How Many Gorillas Are Left In The World?

Gorillas are large, powerful apes that share much of our DNA. But did you know that they face many threats in the wild? Some of them are even considered critically endangered and face the possibility of extinction. With this in mind, you may be wondering: how many gorillas are left in the world? Why are they endangered, and what threats do they face? Keep reading as we answer these questions and more.

How Many Gorillas Are Left in the World?

how many gorillas are left in the world

There are four subspecies of gorilla, all of which are found in the wild in different parts of Africa. Some are found in mountainous regions, others deep inside dense rainforests, and still others in various lowland habitats. 

All four subspecies are considered endangered or critically endangered by the International Union for Conservation of Nature (IUCN). 

Let’s take a closer look at each subspecies and their approximate numbers, as reported by the conservation non-profit Berggorilla and Regenwald

  • Western lowland gorillas: These are the most widespread gorilla subspecies, found throughout a wide region between Cameroon and the Congo in Africa. Often found living in swamps and rainforests, there are estimated to be about 320,000 western lowland gorillas left in the wild.
  • Grauer’s gorillas: Also known as eastern lowland gorillas, these are the second most populous of the gorilla subspecies. There are thought to be about 6,800 Grauer’s gorillas left in the wild, and they are found exclusively in the eastern rainforests of the Republic of Congo. 
  • Mountain gorillas: Mountain gorillas, as the name implies, live in the Bwindi Forest as well as parts of the Congo, Rwanda, and Uganda. There are thought to be just over 1,000 mountain gorillas left in the wild.
  • Cross river gorillas: Cross river gorillas, found along the border of Cameroon and Nigeria, are the most critically endangered gorilla subspecies. Their numbers are estimated to be around 250 to 300.

It’s worth noting that these numbers are only estimates because it’s extremely difficult to count gorillas directly–they are extremely shy. Instead, numbers are approximated when researchers walk along predetermined courses in gorilla territory and count all the nests they can see.

Regardless, it is clear that wild gorilla populations have declined at an alarming rate. 

Why Are Gorillas Endangered?

why are gorillas endangered

You may be wondering: how did gorillas get to this point? Why are there so few of them left in the wild?

There are many factors, of course, and some factors affect certain subspecies more than others. Let’s take a closer look at these factors.

  • Habitat loss: Logging and deforestation affect many species of animals throughout the world, and gorillas are no exception. Much of their natural habitat has been removed to make way for mines, plantations, and human settlements.

Specifically, the cross river gorilla lost 59 percent of its habitat in just 15 years, between 1995 and 2010.

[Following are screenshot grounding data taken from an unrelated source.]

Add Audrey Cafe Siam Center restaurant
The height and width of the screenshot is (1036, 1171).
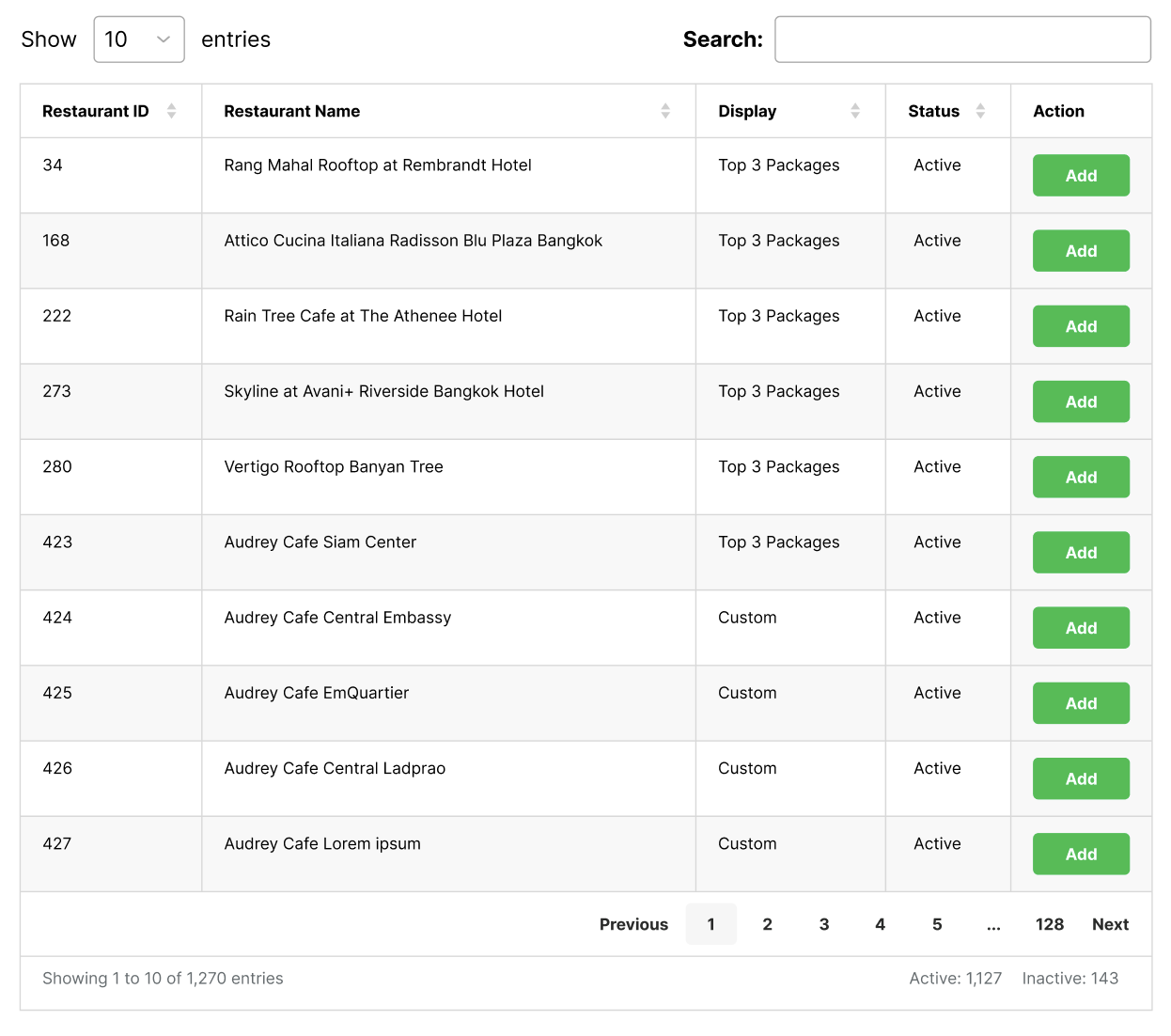pyautogui.click(x=1080, y=553)
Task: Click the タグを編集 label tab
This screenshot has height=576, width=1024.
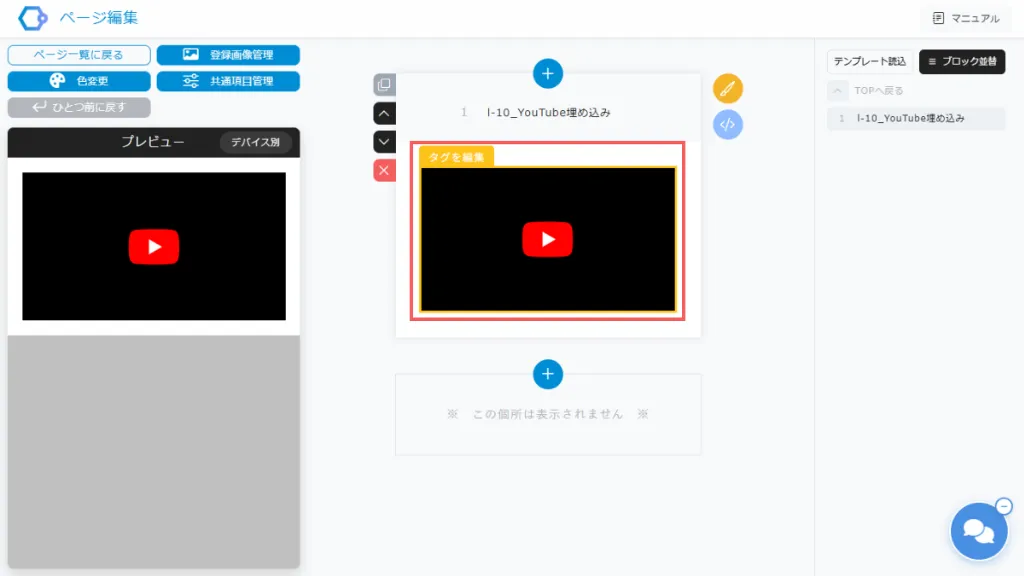Action: click(456, 157)
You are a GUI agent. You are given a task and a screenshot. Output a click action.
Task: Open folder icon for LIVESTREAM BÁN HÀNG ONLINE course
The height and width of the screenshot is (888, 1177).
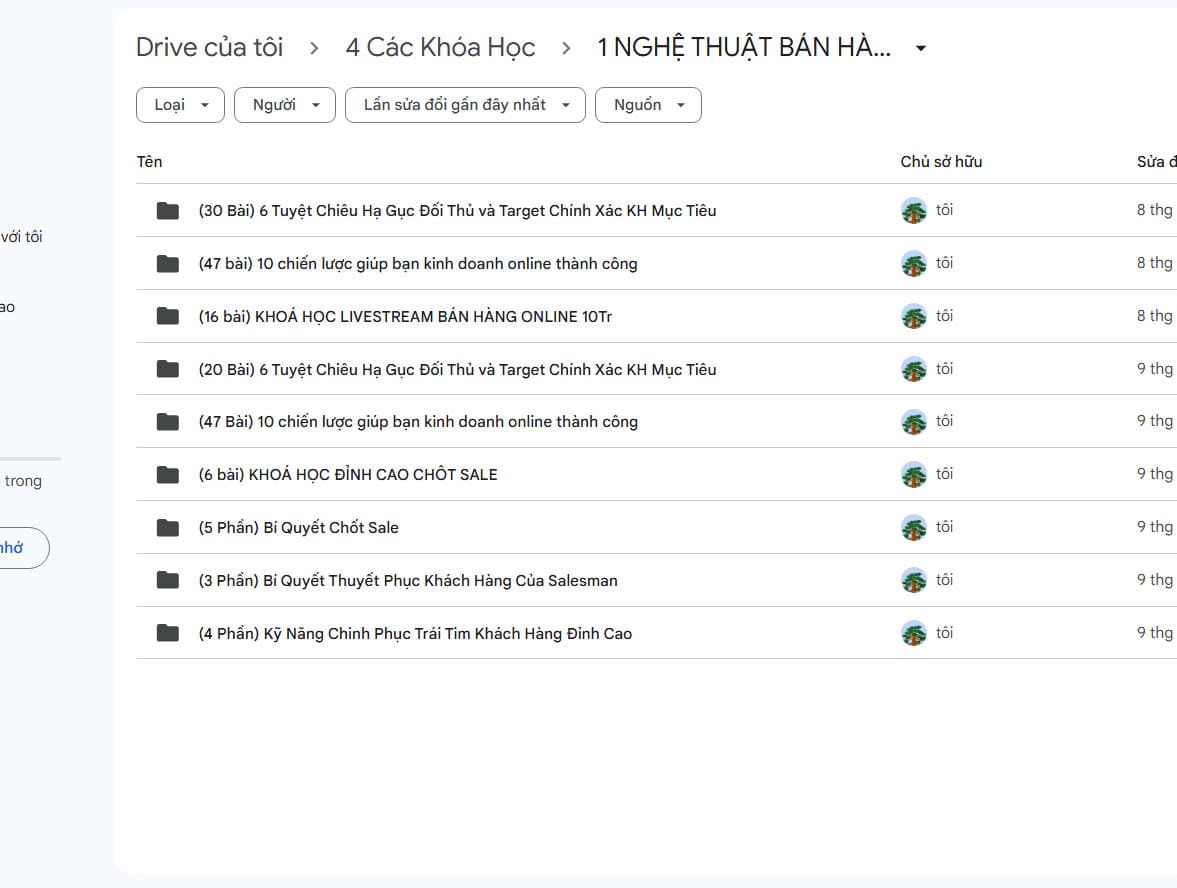click(x=167, y=316)
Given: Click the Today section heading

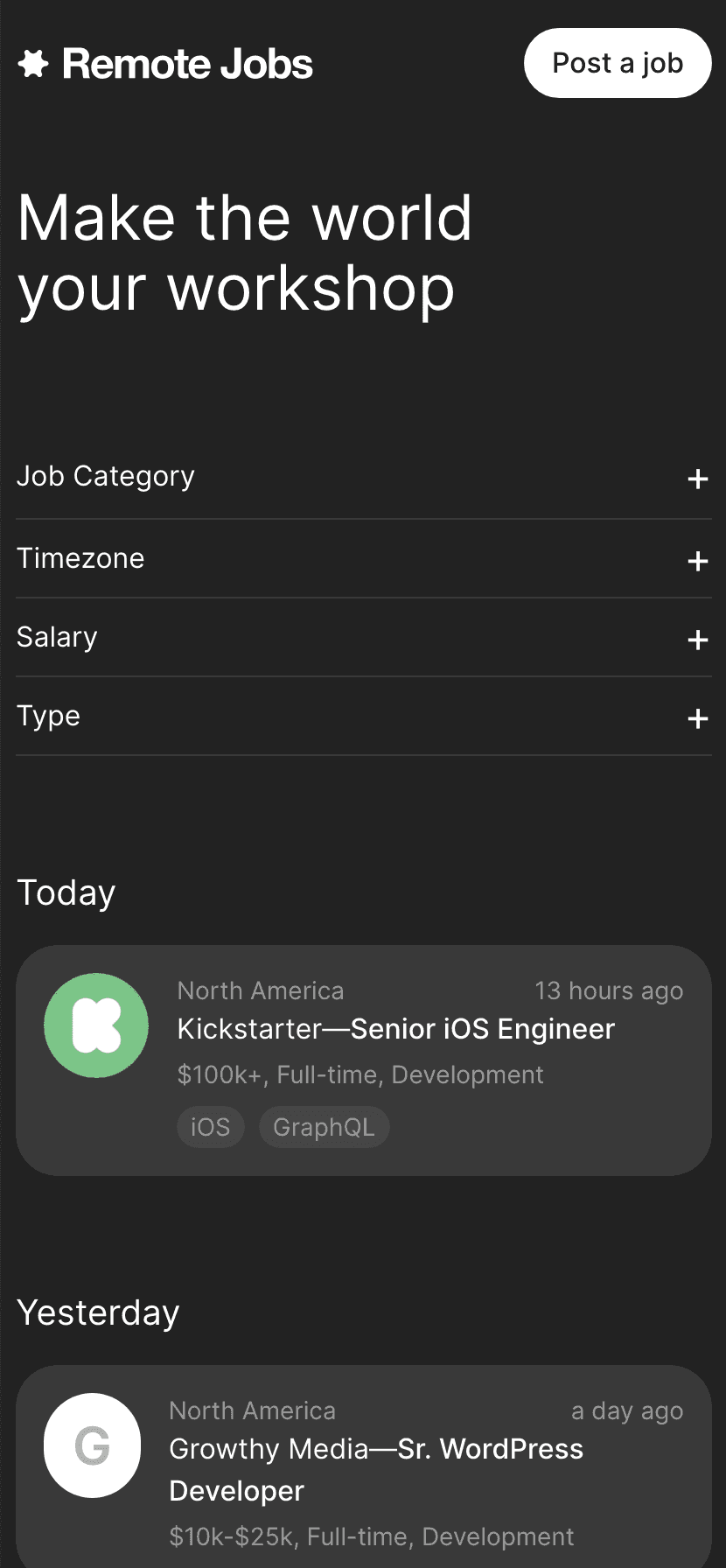Looking at the screenshot, I should [x=66, y=892].
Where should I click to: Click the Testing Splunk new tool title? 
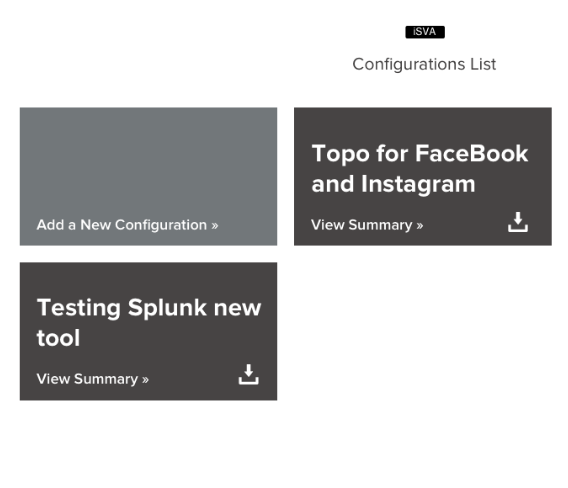pyautogui.click(x=149, y=323)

  • Poaching: It is illegal to hunt and kill gorillas, but there are still many people who do. Some kill the parents in order to sell the babies in the illegal pet trade, while others kill them for meat or because they need the money to survive.
  • Disease: Gorillas share more than 95 percent of our DNA, so they are prone to contracting deadly human diseases such as malaria and HIV. One of the biggest disease-related threats they face is ebola, which kills up to 95 percent of gorillas who contract it.
  • Reproduction rate: Gorillas reproduce slowly; though this is not directly to blame for their declining numbers, it is a major factor in why they struggle to recover from these declines. It is thought that, even if all the threats to their population were suddenly removed, it would still take as long as 75 years for them to recover from their current endangered status.

To learn more about gorilla endangerment, check out the video below:

Are Gorillas Going Extinct?

Gorillas are certainly in danger of going extinct, especially the cross river gorillas. With so few left in the wild and the many threats they face, their outlook is not good.

That said, there are many efforts being made to save gorillas and increase their populations. 

One such effort is the Great Ape Survival Project, a collaboration between the United Nations Environment Programme and UNESCO. Another effort is the Gorilla Conservation Agreement, which became the first international law to specifically target gorillas and their conservation needs.

Through these efforts, conservationists hope to prevent gorillas from facing extinction and help them rebuild their populations in the wild. 


There are several subspecies of gorilla found in different parts of Africa, and all of them are considered endangered or critically endangered. Though there are less than 330,000 gorillas left and their numbers continue to fall, many international efforts are being made to protect them and keep these impressive apes from going extinct.